Friday, September 4, 2009

Corn, Tomato and Avocado Salad

This salad is AMAZING! Great with chips for an outdoor BBQ or served over an entree of
chicken or fish. It's also a great burger topper! Every time I serve this to a crowd, people
want the recipe. This dip will go fast, so be sure to serve with plenty of your favorite tortilla
chip!

Aida's Corn, Tomato and Avocado Salad


INGREDIENTS

For the dressing:
1 1/2 c packed fresh cilantro
1/2 c good extra-virgin olive oil
2 Tbsp fresh lime juice
1 tsp finely grated lime zest
1 1/2 Tbsp honey
2 Tbsp ground cumin
2 tsp salt & pepper (to taste)
**for a healthier version, reduce olive oil to 1/4 cup, add 1/4 cup apple cider vinegar, and increase honey to 2 1/2 Tbsp.

For the salad:
4 ears corn (about 3 cups), kernels removed (grilled corn preferable, buttered and salted.
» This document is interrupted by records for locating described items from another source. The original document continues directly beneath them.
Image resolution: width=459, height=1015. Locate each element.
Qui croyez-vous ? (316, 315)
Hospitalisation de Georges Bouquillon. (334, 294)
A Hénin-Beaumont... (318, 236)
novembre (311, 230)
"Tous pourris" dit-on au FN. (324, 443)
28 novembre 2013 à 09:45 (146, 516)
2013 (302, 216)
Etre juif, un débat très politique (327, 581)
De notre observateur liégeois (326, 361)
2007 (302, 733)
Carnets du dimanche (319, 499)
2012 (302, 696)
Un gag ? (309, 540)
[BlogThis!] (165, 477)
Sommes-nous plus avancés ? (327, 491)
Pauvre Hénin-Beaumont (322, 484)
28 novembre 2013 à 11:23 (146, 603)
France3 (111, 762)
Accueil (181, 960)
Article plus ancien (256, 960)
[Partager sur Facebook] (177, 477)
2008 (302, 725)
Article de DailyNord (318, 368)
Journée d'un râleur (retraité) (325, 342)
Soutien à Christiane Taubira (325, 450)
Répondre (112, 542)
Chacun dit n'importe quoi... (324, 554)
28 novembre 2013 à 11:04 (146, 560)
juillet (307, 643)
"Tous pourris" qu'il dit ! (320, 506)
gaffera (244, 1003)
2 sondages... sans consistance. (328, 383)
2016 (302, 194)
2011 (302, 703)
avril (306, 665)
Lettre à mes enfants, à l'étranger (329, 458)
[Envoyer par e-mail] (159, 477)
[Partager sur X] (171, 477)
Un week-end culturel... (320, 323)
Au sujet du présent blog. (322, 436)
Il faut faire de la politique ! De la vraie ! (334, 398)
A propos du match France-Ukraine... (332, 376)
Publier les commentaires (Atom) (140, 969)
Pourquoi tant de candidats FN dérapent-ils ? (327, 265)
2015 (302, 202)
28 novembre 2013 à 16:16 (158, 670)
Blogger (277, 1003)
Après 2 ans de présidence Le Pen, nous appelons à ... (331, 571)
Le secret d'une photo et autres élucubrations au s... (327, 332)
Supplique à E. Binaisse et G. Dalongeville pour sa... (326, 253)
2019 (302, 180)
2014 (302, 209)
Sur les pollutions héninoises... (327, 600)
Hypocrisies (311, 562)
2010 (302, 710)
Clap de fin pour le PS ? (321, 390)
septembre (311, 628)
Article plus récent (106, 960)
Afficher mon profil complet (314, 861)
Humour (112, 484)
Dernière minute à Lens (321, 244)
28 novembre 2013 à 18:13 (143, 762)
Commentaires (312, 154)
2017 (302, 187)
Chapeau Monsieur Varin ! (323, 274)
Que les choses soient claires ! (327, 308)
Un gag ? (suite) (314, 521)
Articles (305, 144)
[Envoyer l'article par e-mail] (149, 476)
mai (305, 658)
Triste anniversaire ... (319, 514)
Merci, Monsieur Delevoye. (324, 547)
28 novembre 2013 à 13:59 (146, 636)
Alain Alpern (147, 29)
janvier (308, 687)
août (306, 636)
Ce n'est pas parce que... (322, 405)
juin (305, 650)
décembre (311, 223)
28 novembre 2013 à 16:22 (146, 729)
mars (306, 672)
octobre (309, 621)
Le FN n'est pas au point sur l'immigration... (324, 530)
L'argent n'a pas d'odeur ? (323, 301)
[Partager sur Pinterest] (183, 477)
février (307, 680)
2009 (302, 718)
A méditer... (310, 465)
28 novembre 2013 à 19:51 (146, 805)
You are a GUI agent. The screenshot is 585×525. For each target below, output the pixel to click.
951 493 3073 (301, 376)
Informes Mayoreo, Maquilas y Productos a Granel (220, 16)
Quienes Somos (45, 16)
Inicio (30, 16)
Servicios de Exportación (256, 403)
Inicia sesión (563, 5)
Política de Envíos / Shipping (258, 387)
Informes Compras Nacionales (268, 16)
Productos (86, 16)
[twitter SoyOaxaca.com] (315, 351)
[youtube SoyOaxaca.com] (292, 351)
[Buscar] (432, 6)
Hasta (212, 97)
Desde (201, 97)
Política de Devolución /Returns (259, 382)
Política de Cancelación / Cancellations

Can also use frozen "Roasted Corn" from Trader Joe's for a quick-fix)
1 1/2 lbs (about 3 cups) grape tomatoes, halved. (I like to use Trader Joe's Heirloom Grape Tomatoes for color and great flavor!)
1 lb fresh mozzarella cheese, diced
3 medium avocados, diced

To dip:
Tortilla chips (I like the blue corn variety)

DIRECTIONS:

Combine dressing ingredients in a blender or food processor, until almost smooth. Combine the salad ingredients in a large bowl and toss with the dressing. Let sit at least 15 minutes (and up to 4 hours) before serving.

1 comments:

Mary (Mary's Monday Musicology)

Yay!! So glad you put up this recipe!! Its so good!!